■ Document ■
◇ ◇ ◇ ◇

Key Points – SOP for Water-Based Concrete Release Agents

Link## 1. Mechanism and Conditions for Using Water-Based Release Agents

# 1.1 Mechanism of Water-Based Release Agents

Water-based concrete release agents use water as the main medium, dispersing emulsified oils, surfactants, or reactive substances to form an emulsion. Their working principles include physical isolation and chemical isolation.

• Physical isolation: A thin, dense, and continuous protective film forms on the mold surface, preventing direct contact between the concrete and the mold.
• Chemical isolation: Active substances in the release agent react with the mold surface or calcium ions in the concrete to form soluble or low-adhesion soap-like layers, enabling smooth demolding.

Our company’s water-based release agents achieve smooth demolding primarily through physical isolation.

# 1.2 Conditions for Using Water-Based Release Agents

The performance of water-based products is highly affected by environmental conditions, especially temperature.

◇ ◇ ◇ ◇

■ Collected data ■

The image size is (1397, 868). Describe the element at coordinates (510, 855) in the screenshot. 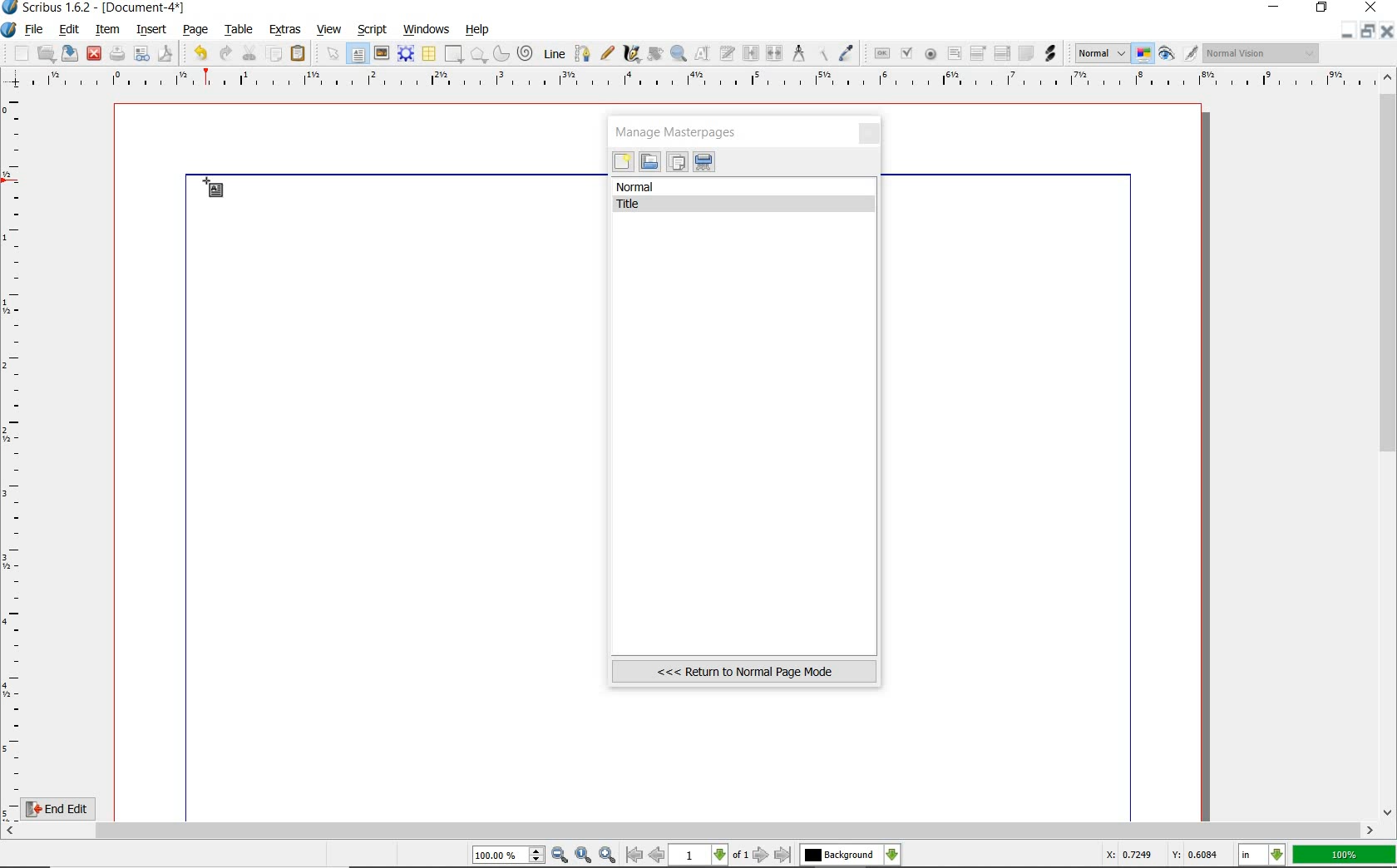

I see `100.00%` at that location.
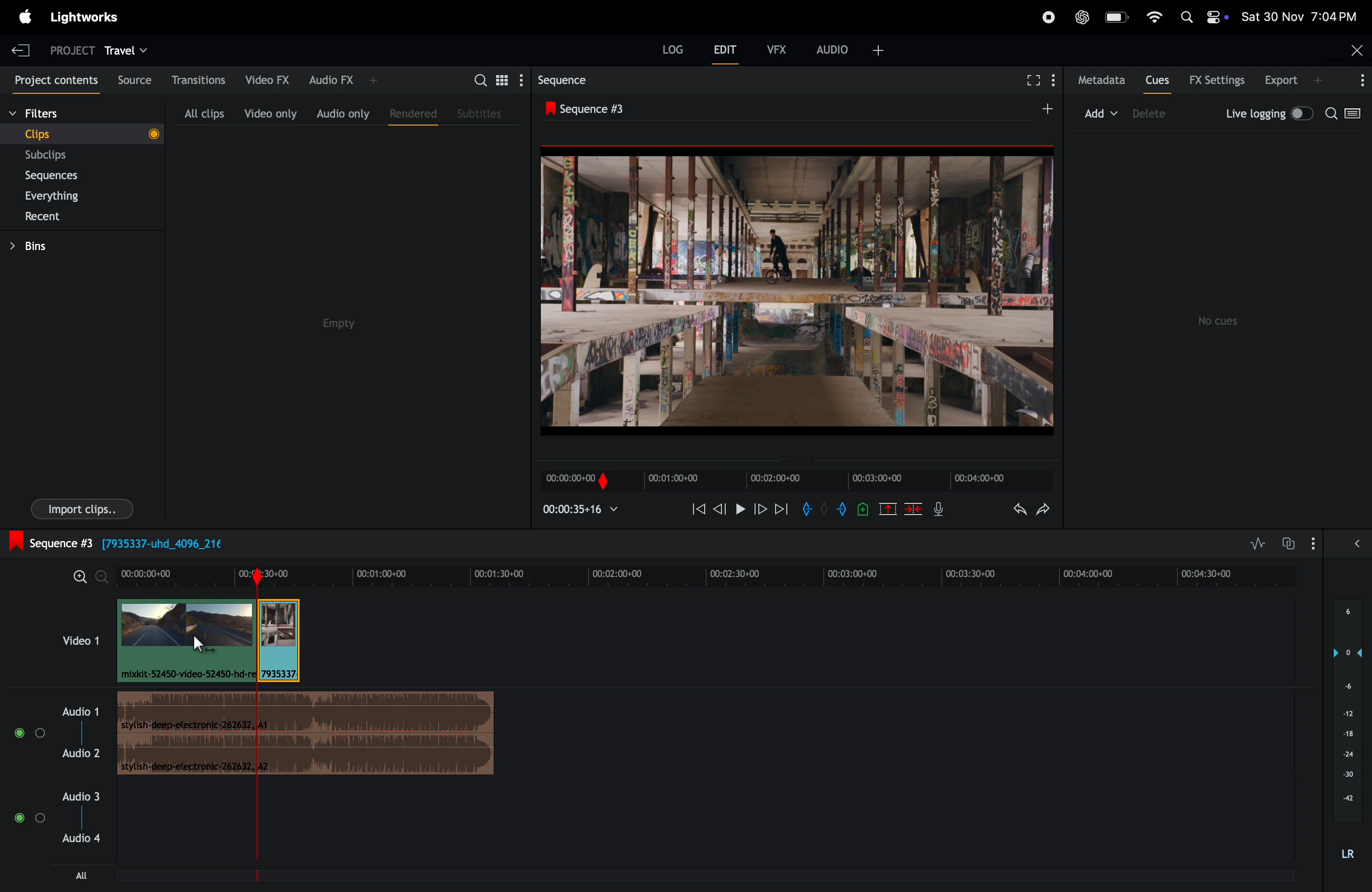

◇ ◇ ◇ ◇

■ Exercise ■
Please answer these from the release agent text:
(a) What is the main medium of water-based concrete release agents?
(b) Through which type of isolation do the company's water-based release agents mainly achieve smooth demolding?
(c) Which environmental condition especially affects the performance of water-based products?

■ Solution to this exercise ■
(a) Water
(b) Physical isolation
(c) Temperature